3期目満了まで1年を切った久元喜造・神戸市長に聞く…三宮再整備や郊外駅前リニューアル推進、斎藤知事とは「胸襟を開いて協議できれば」
3期目の任期満了(来年11月19日)まで残り1年を切った神戸市の久元喜造市長が20日、読売新聞のインタビューに応じた。「都心・三宮再整備」や郊外の駅前の再開発が着々と進んでいることを強調。他都市と連携しながら、人口減少社会にふさわしい政策を提示していく必要性も語った。(聞き手・伊藤大輔、高田果歩)
――3期目の3年間を振り返って。
神戸の街並みが変わりつつある。市長に就任した2013年、三宮駅周辺は阪神大震災からの復興はできていたが、新しい街づくりまではできていなかった。
1期目の公約で三宮の再整備を掲げてから計画を進め、バスターミナルが入るビルや市役所2号館、JR三ノ宮新駅ビルが順次完成、開業を予定している。

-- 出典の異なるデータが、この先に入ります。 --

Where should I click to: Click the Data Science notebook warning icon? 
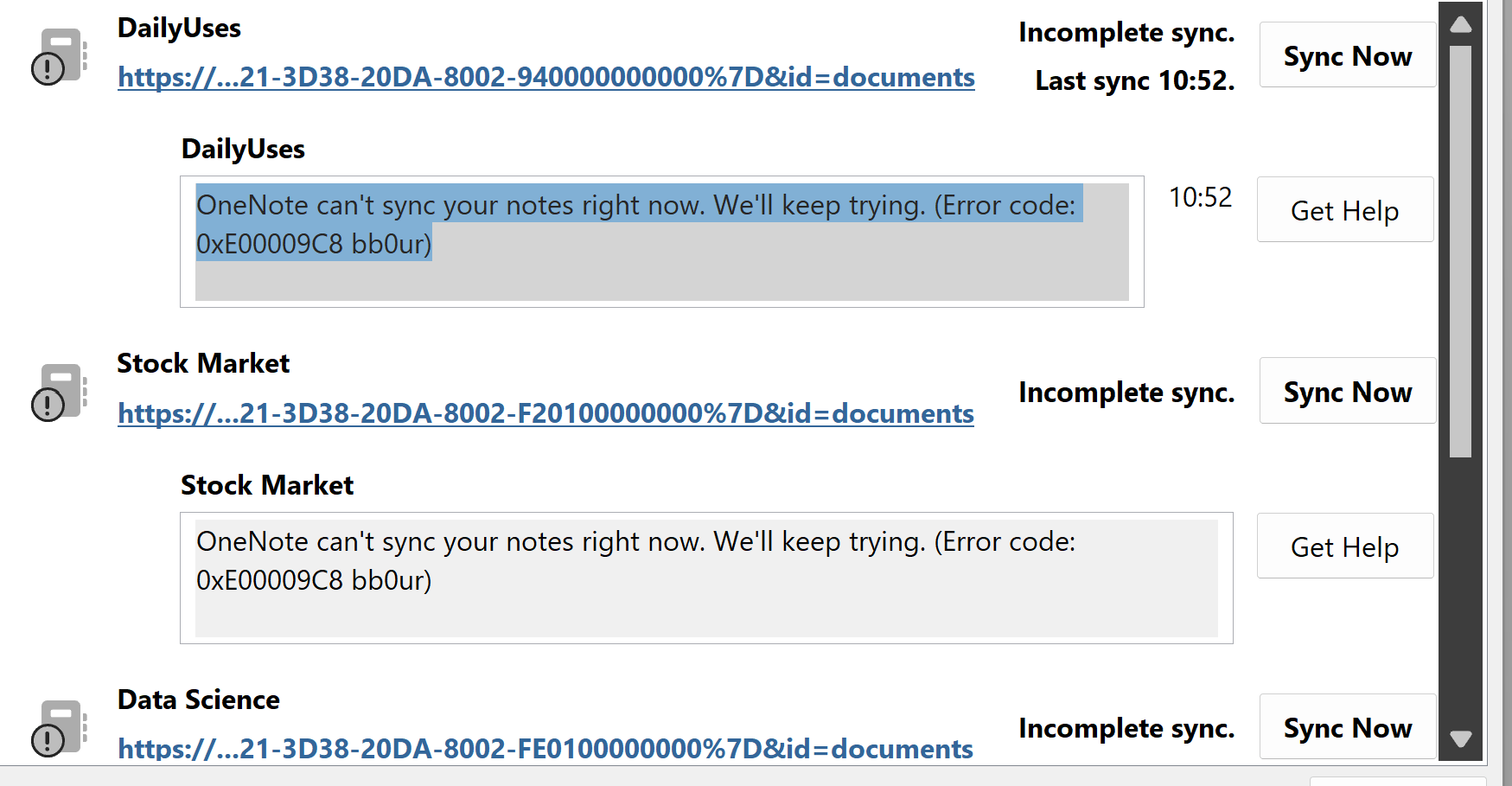pos(60,728)
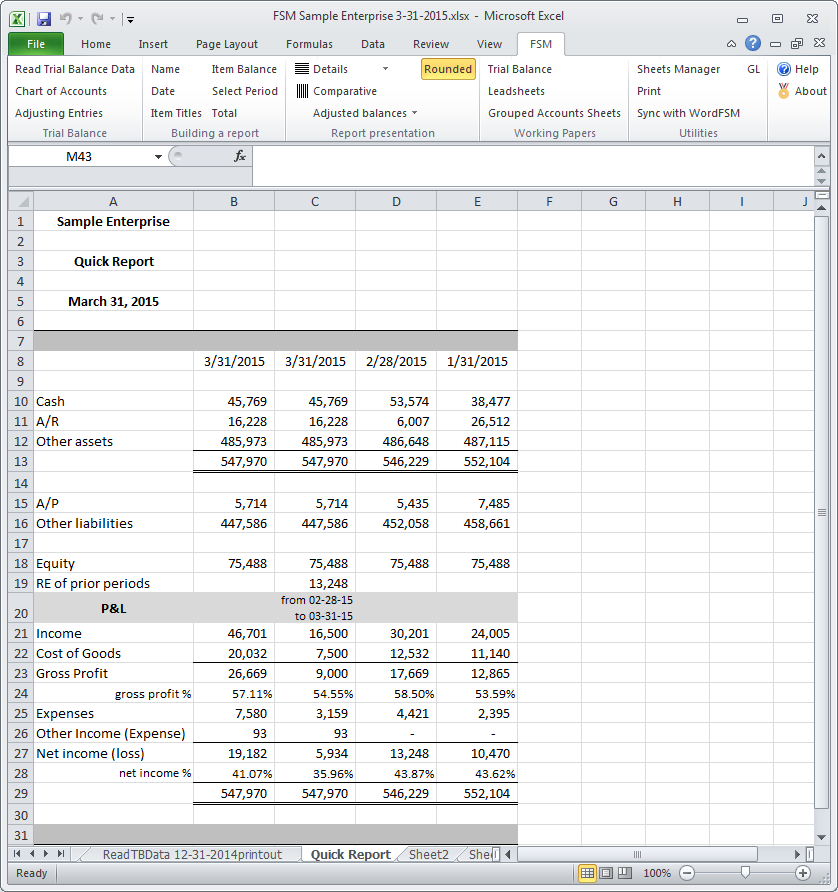Open Excel Help via the blue question mark icon
This screenshot has width=838, height=892.
tap(752, 44)
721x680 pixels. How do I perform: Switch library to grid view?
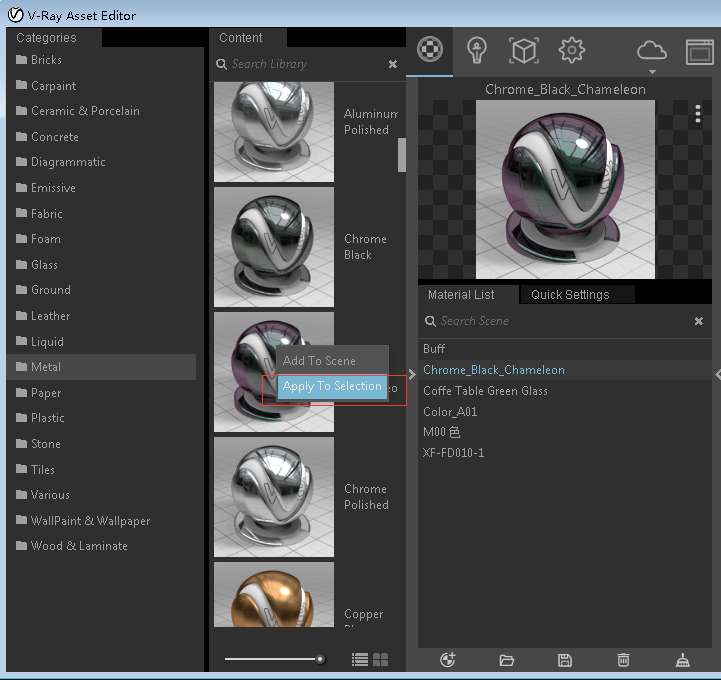click(x=381, y=659)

同時にこれまでなかなか手をつけられていなかった郊外の拠点駅の駅前のリニューアルも着実に 進捗している。
――市が抱える課題は。
人口減少社会にあって、大都市自治体としてその一翼をどう担っていくのか。残念ながら人口の奪い合いをする発想が根強い。神戸市はそういう立場に立たず、他の自治体と連携しながら、人口減少社会にふさわしい政策を提示していきたい。
――17日投開票の兵庫県知事選では、斎藤元彦知事が再選した。今後の県市連携のあり方は。
斎藤知事とは3年間、一緒に仕事をしてきた。今まで通り県政との連携協力を進め、胸襟を開いて協議ができればと思っている。特に選挙戦の争点のひとつになった県庁の再整備は、元町駅周辺の街づくりと密接に関わる。できるだけ早く県としての考え方を明らかにし、神戸市も入って協議を進められれば。
――阪神大震災から来年1月で30年。どのようにレガシーを残していくか。
当時の記憶をあらためて確認し、経験や教訓を継承していく。同じ問題意識を持った海外の都市の代表を招き、議論するカンファレンスを開催したい。各地で大災害が相次いでいる。これまでの常識が通用しない段階にきており、より一層の科学的知見に基づく想像力が求められている。
阪神大震災では内外から支援いただいた。感謝の気持ちを忘れず、他の地域への貢献のありようを考える都市になればと思う。
――4期目への意欲は。
今は、目の前の課題や解決の方向性を見いだしていくために、自分の能力とエネルギーを使いたい。